Surgery is the basic treatment option for both pancreatic adenocarcinoma and neuroendocrine tumors of this organ. However, the recommendations on the optimal extent of resection differ. Radical surgery, including resection of the pancreas and regional lymph nodes, should be performed in adenocarcinoma cases. By contrast, an enucleation without intact tissue margin is sufficient in the case of small isolated neuroendocrine tumors, enabling a 90% five-year survival rate (12). Moreover, lymphadenectomy is not required in the case of less-advanced neuroendocrine tumors. In the case of distant metastases, cytoreduction of the endocrine tumor mass raises the possibility of efficient chemotherapy. In addition, adenocarcinoma is considered non-resectable and, thus, surgery is not advised (15). The patient in the present case presented with clinically asymptomatic, highly advanced pancreatic insulinoma of considerable size. Such an unfavorable profile of prognostic factors fully substantiated radical surgery, which was performed despite the lack of preoperative diagnosis.
This case confirms that a correct diagnosis can only be established on the basis of the postoperative pathomorphological examination.

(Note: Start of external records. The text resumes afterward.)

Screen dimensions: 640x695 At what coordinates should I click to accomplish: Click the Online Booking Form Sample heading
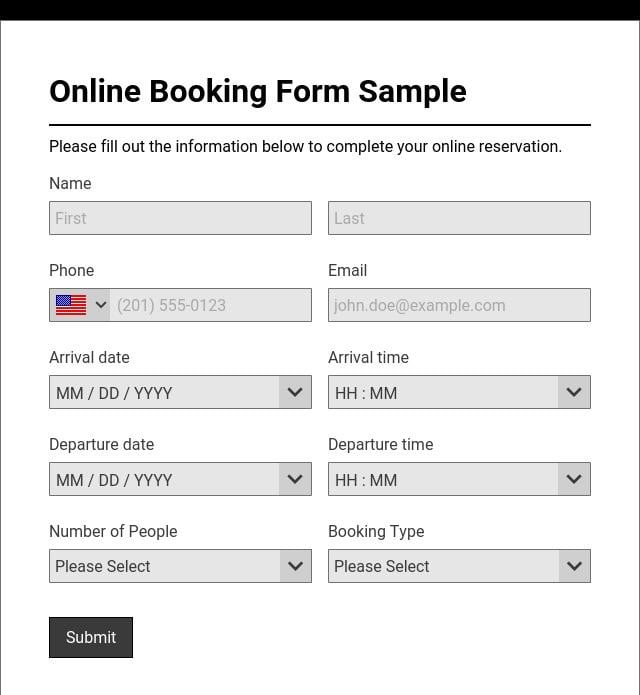258,91
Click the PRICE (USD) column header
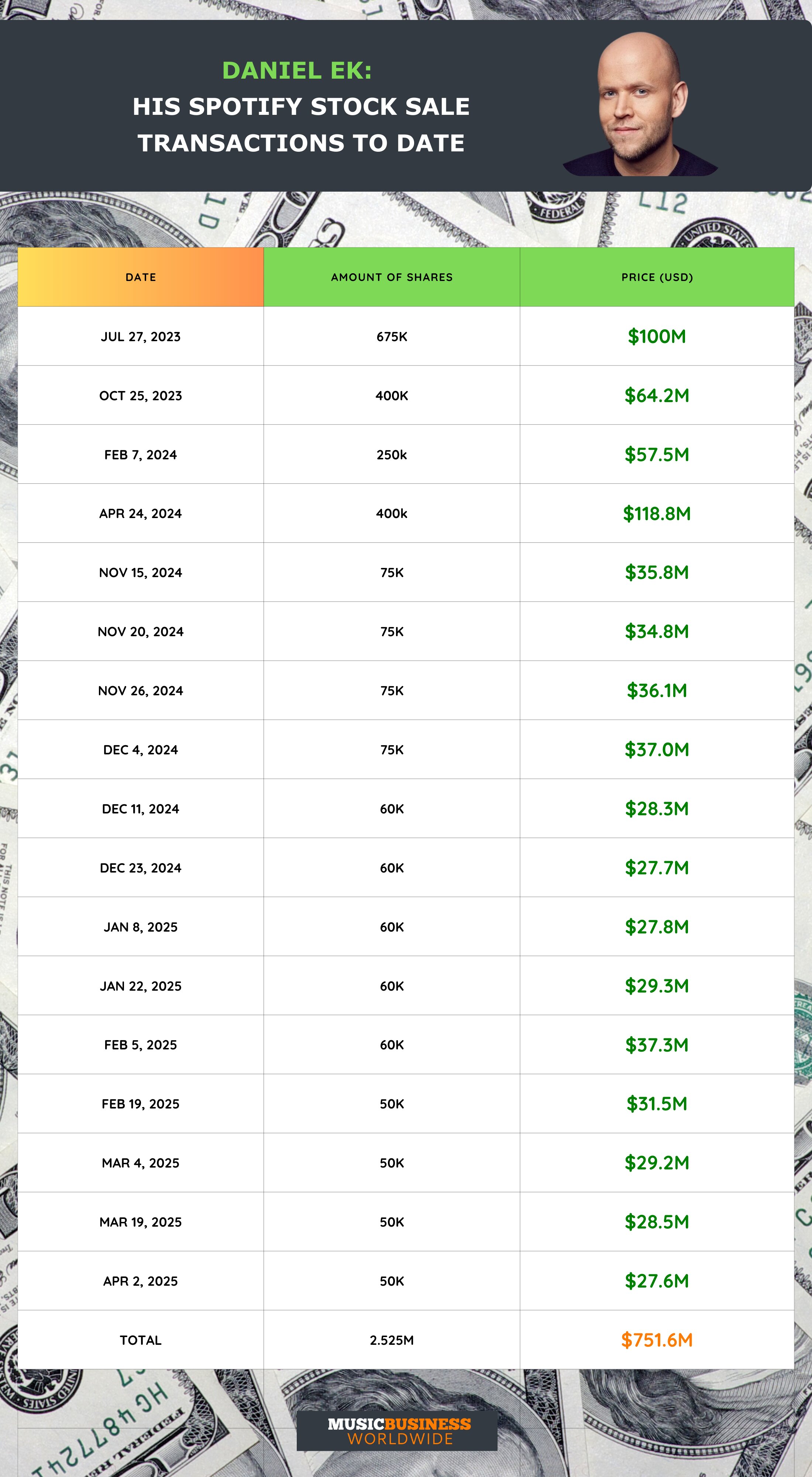 point(657,278)
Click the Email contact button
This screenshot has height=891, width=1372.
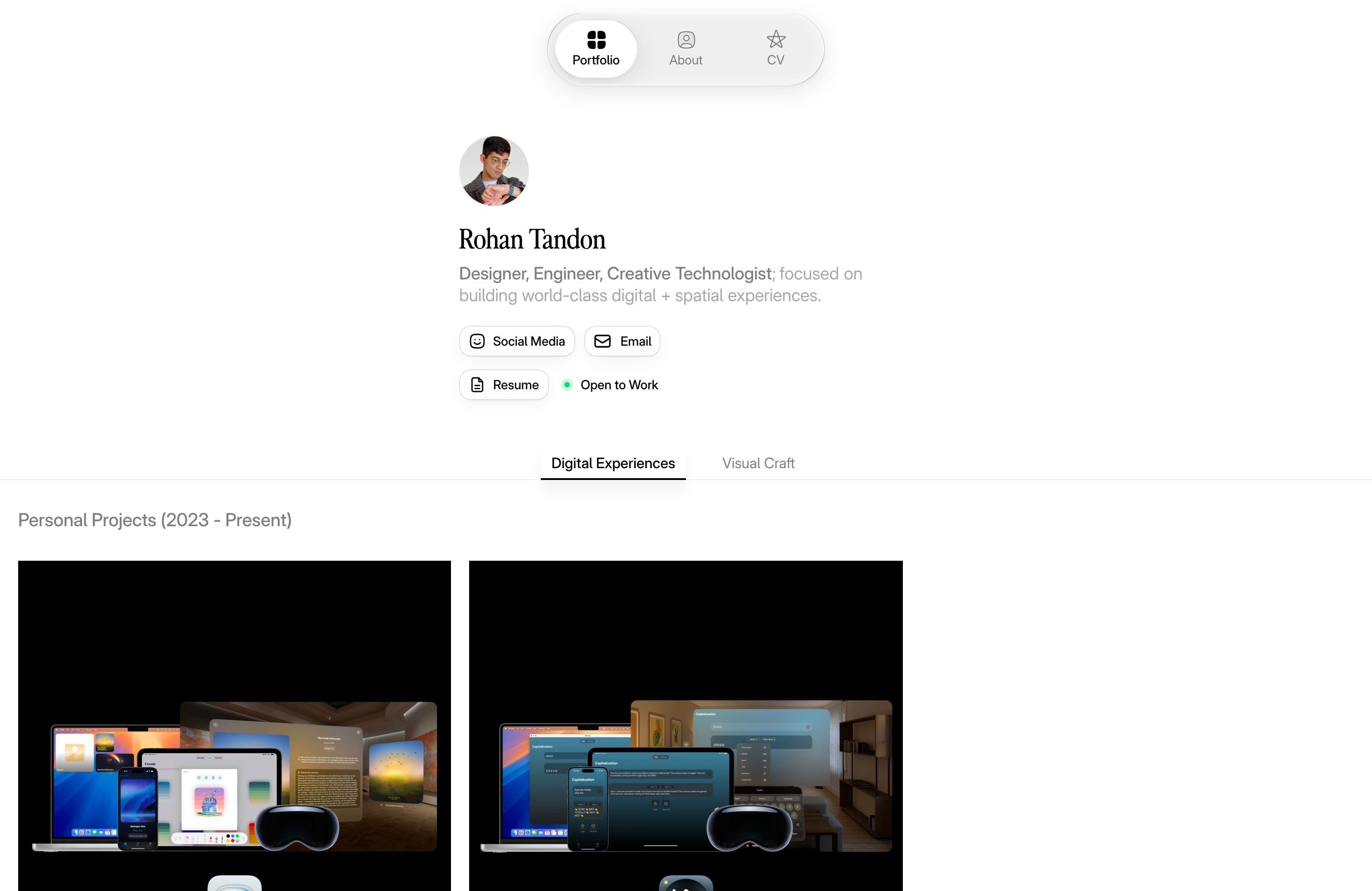coord(622,341)
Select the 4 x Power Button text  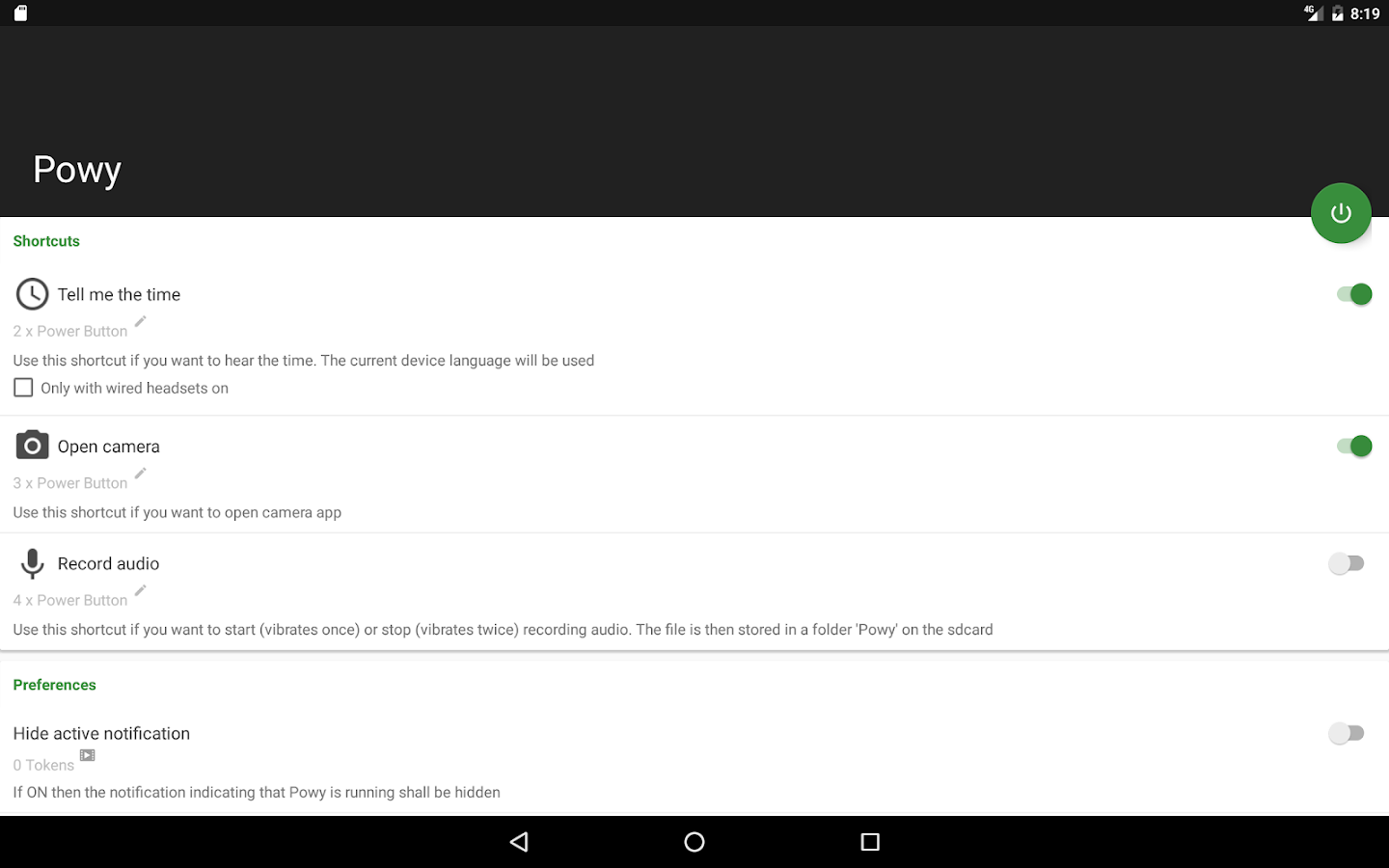click(70, 600)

In addition, due to the high malignant potential of neuroendocrine tumours, radical surgery with regional lymphadenectomy and intraoperative frozen section evaluation remains the treatment of choice. In conclusion, the differential diagnosis of pancreatic neuroendocrine tumours must include insulinomas with high blood glucose levels, as certain neuroendocrine tumors are biologically inactive.